### TASK DETAILS
The answer must be every line of the records in which the string "computer" appears.

Records from a collection
=== Section Start ===

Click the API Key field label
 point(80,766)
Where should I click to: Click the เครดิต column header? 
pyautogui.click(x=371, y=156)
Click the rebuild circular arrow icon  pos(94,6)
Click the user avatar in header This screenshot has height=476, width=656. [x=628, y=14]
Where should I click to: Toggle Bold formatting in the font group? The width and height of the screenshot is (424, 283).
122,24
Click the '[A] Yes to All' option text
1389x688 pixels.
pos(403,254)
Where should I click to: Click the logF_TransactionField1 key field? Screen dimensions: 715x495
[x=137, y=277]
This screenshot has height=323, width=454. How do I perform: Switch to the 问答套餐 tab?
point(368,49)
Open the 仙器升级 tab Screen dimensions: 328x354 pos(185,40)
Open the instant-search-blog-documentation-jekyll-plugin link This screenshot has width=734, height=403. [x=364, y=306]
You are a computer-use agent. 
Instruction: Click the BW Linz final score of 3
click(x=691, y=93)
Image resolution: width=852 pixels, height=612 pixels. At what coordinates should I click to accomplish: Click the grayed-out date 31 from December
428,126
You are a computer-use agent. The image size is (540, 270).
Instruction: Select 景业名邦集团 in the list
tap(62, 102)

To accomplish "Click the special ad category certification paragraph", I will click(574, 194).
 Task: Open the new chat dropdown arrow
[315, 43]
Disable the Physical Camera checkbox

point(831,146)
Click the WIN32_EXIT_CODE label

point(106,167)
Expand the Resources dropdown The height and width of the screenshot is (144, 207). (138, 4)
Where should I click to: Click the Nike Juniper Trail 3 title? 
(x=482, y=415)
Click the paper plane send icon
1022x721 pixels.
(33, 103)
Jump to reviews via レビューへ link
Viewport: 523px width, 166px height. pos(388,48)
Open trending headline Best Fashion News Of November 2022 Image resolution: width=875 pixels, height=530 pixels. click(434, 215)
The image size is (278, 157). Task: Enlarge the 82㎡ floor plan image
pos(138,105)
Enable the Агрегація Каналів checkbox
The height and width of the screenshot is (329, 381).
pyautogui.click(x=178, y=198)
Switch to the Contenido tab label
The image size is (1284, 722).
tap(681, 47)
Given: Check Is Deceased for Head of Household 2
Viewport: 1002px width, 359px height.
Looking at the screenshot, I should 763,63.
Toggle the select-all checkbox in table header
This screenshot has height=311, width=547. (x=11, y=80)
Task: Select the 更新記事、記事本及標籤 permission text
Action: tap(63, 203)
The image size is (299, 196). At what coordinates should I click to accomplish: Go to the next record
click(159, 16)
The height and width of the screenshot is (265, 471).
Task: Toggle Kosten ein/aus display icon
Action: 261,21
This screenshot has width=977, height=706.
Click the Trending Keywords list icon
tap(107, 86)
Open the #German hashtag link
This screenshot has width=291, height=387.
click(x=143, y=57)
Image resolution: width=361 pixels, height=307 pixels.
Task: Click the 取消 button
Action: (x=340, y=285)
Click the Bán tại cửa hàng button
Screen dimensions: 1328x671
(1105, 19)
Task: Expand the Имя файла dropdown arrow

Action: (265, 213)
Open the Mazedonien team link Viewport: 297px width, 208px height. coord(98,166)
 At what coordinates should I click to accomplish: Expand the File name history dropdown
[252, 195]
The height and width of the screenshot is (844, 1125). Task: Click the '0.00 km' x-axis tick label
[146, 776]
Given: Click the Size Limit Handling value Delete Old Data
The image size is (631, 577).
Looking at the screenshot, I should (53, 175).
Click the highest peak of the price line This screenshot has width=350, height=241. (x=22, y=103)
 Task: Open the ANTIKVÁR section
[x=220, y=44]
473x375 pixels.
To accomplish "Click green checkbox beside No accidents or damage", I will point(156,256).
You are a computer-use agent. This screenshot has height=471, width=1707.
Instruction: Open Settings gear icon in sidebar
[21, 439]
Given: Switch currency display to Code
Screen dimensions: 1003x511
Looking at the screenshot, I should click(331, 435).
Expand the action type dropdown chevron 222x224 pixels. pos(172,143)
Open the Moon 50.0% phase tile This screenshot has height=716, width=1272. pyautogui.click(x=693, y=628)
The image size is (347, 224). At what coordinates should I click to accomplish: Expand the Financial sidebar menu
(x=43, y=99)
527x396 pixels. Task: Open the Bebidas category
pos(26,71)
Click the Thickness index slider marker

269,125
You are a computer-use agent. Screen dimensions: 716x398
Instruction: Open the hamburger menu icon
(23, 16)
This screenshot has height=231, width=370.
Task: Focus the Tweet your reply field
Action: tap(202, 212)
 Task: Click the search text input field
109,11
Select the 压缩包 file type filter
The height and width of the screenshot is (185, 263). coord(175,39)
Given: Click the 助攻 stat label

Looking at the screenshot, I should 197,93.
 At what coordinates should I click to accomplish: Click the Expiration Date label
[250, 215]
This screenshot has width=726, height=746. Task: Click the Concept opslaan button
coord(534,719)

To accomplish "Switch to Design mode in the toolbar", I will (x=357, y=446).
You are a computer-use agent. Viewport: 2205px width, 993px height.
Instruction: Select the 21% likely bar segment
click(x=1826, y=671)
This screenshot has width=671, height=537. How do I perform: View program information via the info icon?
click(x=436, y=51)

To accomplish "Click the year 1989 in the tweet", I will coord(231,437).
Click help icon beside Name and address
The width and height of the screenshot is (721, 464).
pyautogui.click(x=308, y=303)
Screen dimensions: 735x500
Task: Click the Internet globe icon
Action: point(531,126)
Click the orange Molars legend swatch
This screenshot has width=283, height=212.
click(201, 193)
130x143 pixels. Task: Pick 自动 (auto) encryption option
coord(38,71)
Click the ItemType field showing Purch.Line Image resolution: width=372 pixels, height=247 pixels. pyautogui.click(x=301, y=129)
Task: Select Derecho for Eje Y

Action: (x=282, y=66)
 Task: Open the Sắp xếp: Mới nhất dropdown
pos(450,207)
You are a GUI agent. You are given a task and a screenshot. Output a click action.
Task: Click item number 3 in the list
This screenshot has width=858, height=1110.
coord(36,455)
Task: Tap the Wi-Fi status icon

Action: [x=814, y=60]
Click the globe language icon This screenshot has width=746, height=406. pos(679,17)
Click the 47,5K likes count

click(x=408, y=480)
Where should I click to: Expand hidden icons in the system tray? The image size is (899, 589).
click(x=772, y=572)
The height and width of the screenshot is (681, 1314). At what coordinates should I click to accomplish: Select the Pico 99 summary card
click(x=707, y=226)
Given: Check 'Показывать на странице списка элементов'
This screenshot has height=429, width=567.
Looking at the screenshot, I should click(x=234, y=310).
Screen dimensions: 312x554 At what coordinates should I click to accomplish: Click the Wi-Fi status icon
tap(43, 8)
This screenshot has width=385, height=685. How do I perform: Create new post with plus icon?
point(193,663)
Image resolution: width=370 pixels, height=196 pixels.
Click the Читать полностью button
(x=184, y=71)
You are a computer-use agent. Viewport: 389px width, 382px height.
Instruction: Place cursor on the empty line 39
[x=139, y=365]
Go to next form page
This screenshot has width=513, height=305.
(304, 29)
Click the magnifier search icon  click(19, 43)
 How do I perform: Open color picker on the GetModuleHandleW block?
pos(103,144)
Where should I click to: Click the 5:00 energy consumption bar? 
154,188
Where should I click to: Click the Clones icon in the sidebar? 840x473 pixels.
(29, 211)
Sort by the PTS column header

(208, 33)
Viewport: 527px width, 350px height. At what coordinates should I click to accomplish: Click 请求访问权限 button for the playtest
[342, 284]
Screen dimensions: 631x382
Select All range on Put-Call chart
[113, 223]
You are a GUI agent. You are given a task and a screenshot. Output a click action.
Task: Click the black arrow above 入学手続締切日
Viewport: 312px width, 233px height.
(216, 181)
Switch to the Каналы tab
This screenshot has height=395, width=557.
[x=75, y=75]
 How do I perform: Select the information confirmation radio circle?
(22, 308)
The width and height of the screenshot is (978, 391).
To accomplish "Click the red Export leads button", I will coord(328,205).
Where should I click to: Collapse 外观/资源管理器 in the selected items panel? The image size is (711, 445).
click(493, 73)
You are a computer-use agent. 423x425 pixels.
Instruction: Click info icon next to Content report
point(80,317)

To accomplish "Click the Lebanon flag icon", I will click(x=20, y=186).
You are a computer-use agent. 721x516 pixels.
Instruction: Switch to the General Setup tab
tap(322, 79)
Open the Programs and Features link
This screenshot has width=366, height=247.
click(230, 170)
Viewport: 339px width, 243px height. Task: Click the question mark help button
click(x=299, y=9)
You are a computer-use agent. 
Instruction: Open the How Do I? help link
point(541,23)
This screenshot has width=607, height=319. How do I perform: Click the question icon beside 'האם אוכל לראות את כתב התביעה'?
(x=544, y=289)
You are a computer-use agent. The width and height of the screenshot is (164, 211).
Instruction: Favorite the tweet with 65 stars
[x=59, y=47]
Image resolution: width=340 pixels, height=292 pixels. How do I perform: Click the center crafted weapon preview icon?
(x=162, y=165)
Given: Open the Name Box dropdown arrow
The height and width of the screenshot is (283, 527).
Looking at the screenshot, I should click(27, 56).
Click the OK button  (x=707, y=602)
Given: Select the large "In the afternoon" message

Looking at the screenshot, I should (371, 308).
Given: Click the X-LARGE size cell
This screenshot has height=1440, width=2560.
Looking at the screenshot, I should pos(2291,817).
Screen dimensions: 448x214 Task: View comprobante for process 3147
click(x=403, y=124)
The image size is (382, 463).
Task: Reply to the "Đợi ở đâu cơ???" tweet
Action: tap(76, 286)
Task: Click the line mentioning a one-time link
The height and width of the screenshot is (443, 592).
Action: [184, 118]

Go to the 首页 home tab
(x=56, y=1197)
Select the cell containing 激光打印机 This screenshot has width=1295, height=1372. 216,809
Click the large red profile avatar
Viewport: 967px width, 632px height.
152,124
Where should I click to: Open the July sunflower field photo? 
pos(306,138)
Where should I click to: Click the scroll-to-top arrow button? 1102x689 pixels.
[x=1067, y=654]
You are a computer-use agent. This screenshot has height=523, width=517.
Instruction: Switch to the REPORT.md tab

=== Section End ===

### ANSWER TO THE EXERCISE
You are a computer-use agent. 
You are a computer-use agent. The image size is (540, 270).
You are a computer-use agent. This screenshot has height=471, width=1707.
You are a computer-use agent. Screen dimensions: 716x398
You are a computer-use agent. Viewport: 2205px width, 993px height.
You are a computer-use agent. Viewport: 389px width, 382px height.
You are a computer-use agent. 423x425 pixels.
You are a computer-use agent. 721x516 pixels.
You are a computer-use agent. 
You are a computer-use agent. The width and height of the screenshot is (164, 211).
You are a computer-use agent. This screenshot has height=523, width=517.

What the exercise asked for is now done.